┏━━

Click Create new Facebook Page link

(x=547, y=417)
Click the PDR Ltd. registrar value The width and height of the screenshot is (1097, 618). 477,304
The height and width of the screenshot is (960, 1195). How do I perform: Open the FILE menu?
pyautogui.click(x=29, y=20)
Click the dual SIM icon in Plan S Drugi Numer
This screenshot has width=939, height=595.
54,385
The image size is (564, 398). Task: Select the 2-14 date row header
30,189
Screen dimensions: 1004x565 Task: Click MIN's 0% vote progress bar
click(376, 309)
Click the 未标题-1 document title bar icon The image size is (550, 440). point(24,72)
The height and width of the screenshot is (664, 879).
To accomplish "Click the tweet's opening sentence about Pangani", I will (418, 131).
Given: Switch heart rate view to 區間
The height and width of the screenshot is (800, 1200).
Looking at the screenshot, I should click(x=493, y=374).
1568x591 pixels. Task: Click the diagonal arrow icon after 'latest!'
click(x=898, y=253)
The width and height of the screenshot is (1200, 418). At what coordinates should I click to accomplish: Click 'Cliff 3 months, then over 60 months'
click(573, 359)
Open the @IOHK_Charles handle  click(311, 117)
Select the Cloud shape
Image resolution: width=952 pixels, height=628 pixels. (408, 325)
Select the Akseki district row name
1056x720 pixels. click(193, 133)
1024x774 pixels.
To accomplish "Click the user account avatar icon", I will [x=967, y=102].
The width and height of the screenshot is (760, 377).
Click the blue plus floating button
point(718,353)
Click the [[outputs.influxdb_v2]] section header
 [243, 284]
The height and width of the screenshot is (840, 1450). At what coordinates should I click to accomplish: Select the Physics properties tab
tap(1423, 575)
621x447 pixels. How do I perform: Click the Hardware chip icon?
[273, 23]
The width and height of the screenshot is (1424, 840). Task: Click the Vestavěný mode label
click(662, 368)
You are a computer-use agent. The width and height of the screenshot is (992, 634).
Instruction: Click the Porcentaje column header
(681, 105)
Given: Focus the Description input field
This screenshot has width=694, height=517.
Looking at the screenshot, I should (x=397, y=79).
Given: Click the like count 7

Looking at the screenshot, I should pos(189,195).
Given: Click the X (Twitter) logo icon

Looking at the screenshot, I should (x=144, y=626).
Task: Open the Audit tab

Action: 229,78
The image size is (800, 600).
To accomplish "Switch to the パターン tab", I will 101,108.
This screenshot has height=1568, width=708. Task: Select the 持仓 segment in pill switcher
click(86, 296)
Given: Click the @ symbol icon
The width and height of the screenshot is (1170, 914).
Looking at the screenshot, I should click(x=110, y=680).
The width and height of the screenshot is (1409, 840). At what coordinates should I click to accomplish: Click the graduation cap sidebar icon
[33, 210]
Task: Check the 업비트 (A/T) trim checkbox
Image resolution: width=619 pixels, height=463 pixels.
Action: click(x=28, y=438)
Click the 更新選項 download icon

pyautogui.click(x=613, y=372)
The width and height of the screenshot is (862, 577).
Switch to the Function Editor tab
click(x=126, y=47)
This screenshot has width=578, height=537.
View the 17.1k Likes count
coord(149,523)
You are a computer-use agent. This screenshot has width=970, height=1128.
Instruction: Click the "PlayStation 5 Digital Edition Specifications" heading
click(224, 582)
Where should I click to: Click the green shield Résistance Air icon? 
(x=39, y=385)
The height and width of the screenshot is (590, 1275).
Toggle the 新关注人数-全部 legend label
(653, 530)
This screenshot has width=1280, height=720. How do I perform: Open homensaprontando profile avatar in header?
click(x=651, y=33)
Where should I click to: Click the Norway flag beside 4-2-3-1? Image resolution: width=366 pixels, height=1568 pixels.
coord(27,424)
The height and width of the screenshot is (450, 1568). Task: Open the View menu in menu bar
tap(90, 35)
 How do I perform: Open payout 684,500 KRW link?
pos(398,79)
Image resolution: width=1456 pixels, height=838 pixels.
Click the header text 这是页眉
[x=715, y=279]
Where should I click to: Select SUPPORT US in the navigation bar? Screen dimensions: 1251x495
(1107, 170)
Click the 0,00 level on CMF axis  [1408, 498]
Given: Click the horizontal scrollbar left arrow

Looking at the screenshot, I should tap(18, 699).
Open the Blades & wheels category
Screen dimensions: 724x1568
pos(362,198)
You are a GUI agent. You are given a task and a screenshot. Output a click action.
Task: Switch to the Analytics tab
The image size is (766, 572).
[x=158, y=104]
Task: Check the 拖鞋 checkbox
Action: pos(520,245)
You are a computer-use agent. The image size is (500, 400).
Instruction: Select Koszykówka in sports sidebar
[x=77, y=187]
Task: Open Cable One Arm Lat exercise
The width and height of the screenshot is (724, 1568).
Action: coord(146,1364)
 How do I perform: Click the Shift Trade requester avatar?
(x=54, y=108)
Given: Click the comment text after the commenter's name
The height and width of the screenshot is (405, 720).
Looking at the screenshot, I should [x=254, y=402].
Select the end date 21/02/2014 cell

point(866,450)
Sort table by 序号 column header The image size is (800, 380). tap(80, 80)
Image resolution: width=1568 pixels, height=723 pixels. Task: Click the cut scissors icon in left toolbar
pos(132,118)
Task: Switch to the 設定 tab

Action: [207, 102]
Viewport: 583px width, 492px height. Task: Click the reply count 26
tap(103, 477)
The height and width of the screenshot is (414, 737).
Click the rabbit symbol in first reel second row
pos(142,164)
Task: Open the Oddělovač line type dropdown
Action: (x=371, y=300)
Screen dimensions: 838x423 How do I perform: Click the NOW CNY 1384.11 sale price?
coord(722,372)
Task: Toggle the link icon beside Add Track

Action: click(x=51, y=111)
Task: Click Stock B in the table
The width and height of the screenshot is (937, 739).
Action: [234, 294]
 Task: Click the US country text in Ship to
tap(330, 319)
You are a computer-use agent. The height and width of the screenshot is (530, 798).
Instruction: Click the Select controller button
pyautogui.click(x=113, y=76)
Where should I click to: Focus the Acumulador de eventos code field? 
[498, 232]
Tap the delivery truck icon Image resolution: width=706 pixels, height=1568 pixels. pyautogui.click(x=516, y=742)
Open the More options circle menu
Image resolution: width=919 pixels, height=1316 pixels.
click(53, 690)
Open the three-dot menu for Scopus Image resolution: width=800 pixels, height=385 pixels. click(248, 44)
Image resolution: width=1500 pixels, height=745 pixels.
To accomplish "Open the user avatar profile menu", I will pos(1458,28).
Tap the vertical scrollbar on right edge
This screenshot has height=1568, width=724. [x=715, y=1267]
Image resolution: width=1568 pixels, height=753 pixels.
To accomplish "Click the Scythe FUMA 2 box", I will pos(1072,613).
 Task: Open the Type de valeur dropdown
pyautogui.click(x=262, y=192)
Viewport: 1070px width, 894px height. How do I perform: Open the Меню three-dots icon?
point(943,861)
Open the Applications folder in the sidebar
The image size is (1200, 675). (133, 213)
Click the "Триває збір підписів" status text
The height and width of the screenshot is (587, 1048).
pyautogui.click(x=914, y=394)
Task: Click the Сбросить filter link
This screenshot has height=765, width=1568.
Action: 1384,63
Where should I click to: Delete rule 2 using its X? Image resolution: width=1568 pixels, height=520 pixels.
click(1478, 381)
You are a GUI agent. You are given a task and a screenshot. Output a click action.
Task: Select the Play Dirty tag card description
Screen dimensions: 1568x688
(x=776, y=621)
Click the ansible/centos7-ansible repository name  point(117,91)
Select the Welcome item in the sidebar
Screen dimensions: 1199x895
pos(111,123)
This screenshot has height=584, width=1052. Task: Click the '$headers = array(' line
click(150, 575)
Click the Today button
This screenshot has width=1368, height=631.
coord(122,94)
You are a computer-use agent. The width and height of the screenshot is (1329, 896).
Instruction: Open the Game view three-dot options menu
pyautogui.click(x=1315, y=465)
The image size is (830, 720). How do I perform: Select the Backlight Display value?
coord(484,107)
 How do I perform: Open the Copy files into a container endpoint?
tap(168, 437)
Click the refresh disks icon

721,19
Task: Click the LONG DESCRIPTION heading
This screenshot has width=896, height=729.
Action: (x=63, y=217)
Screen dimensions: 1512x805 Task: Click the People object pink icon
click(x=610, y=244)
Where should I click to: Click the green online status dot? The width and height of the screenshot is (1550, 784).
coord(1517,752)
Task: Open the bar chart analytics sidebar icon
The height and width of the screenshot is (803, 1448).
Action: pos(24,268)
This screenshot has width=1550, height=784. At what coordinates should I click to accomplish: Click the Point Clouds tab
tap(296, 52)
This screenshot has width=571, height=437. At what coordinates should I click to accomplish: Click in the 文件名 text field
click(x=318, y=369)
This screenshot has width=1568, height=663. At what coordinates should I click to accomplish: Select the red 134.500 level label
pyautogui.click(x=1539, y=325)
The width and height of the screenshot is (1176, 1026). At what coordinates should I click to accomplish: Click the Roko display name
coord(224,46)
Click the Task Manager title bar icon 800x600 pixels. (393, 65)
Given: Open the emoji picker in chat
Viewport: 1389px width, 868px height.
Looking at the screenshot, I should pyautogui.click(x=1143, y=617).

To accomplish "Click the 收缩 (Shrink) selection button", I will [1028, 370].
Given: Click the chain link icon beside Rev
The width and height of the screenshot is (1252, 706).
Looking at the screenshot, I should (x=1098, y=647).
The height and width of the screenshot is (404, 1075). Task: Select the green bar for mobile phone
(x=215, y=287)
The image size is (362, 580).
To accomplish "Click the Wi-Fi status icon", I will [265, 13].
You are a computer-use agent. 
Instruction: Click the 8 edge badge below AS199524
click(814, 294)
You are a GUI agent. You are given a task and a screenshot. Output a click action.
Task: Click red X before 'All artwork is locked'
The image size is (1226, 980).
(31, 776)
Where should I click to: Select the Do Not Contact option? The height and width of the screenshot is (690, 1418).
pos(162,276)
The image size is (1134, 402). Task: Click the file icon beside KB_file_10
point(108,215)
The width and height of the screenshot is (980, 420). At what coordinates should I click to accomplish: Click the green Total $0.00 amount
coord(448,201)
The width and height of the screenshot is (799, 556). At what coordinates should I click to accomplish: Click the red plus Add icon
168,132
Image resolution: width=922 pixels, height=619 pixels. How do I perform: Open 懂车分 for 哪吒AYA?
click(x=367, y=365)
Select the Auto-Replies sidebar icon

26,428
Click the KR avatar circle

┗━━

= TASK BRIEF =
From the entries, copy every line in which the word "will" occurs.

= ANSWER FOR THIS EXERCISE =
To accomplish "Click the tweet's opening sentence about Pangani", I will (418, 131).
To accomplish "Click the user account avatar icon", I will [x=967, y=102].
To accomplish "Switch to the パターン tab", I will 101,108.
To accomplish "Open the user avatar profile menu", I will pos(1458,28).
To accomplish "Click the Scythe FUMA 2 box", I will pos(1072,613).
To accomplish "Click the 收缩 (Shrink) selection button", I will [1028, 370].
To accomplish "Click the Wi-Fi status icon", I will [265, 13].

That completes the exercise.